What are the legal duties of athletic administrators?
This is an excerpt from NIAAA's Guide to Interscholastic Athletic Administration-2nd Edition by NIAAA,Michael Blackburn,Eric Forsyth & Scott J. Smith.
By John E. Johnson
Athletic Administrator Legal Duties
In the modern environment of athletic administration, these legal duties can be divided into 14 broad categories, each of which includes multiple subcategories of duties:
- Planning
- Supervision
- Selection and training of coaches and other athletic personnel
- Proper technique instruction
- Warning of sport-specific risks
- Safe playing environment
- Protective athletic equipment
- Evaluation of conditioning and initial preparedness to participate
- Evaluation of injuries and incapacities affecting continuing participation
- Matching and equating student-athletes for safe participation
- Immediate medical assistance
- Emergency medical response plan
- Safe transportation
- Full and accurate disclosure
Legal Duty 1: Planning
Planning is the threshold legal duty that encompasses all other duties. When an injured student-athlete sues, courts will rarely find that a school and its athletic personnel have exercised reasonable care unless a written, strategic plan is in place for fulfilling all aspects of all the duties owed to student-athletes to protect them from harm. Courts tend to impose liability on schools and athletic personnel in the following circumstances:
- No planning was done whatsoever.
- Planning was done, but it was poor or inadequate and failed to address all the categories of duties.
- Thorough planning was done, but the safety measures included in the plan were never implemented or were not adhered to in later years.

* Stored data
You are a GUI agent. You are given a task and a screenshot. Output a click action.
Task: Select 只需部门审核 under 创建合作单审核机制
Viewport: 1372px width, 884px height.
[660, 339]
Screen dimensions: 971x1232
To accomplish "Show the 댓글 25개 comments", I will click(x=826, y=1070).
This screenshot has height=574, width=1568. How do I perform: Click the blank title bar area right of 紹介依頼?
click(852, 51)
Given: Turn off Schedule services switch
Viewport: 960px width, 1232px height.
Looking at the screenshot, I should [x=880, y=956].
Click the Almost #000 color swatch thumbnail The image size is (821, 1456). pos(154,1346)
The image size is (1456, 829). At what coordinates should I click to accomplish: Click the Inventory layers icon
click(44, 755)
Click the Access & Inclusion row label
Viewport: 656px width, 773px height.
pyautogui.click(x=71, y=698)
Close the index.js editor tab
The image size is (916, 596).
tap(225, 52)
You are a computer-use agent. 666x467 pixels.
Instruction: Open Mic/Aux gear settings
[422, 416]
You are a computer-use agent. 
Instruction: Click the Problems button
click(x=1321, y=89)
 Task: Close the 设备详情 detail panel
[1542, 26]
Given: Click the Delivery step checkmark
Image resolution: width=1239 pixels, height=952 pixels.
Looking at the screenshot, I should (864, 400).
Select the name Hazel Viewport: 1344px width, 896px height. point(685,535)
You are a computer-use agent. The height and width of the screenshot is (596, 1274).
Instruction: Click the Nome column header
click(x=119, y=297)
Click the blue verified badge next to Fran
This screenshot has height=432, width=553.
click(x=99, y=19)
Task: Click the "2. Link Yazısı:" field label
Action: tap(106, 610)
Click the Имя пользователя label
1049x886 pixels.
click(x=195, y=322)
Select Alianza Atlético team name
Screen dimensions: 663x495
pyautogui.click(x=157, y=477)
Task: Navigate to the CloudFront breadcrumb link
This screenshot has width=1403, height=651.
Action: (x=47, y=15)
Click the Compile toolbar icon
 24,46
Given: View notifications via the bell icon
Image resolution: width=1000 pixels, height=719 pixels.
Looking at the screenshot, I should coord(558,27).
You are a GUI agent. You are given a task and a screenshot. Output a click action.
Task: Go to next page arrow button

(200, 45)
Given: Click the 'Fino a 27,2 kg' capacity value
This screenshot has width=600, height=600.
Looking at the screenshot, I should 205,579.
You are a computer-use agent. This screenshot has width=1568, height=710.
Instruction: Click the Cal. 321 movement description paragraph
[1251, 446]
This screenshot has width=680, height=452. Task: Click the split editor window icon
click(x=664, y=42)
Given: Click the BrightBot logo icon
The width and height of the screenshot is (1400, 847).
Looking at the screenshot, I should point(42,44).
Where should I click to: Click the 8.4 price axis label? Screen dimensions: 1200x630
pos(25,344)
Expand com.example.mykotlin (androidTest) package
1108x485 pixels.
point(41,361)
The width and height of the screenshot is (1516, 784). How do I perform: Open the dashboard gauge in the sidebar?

* What to work on
Pick up the passage on the legal duties of athletic administrators where it stops, and carry it on from its last line.

* Response to the exercise
As with all the legal duties, it is imperative that athletic personnel “paper the trail” to demonstrate that reasonable care was exercised. Papering the trail requires that the plan and all supporting documentation be in writing.
Needing a Plan
In Gill v. Tamalpais Union High School District, a 2008 California Court of Appeals decision, a basketball player was injured in a collision with a metal post supporting a backboard and was sent, unsupervised, to an athletic training room. While awaiting the arrival of medical personnel, she fainted and fell, resulting in serious additional injuries requiring stitches and extensive reconstructive dental work. A $336,932 jury award at trial was upheld by the appellate court, which emphasized that the primary factor in its decision was the failure by the school district and its athletic personnel to develop a comprehensive plan for its athletic programs to ensure they fulfilled duties of supervision, safe playing environment, safe equipment, immediate medical assistance, and emergency medical response plan.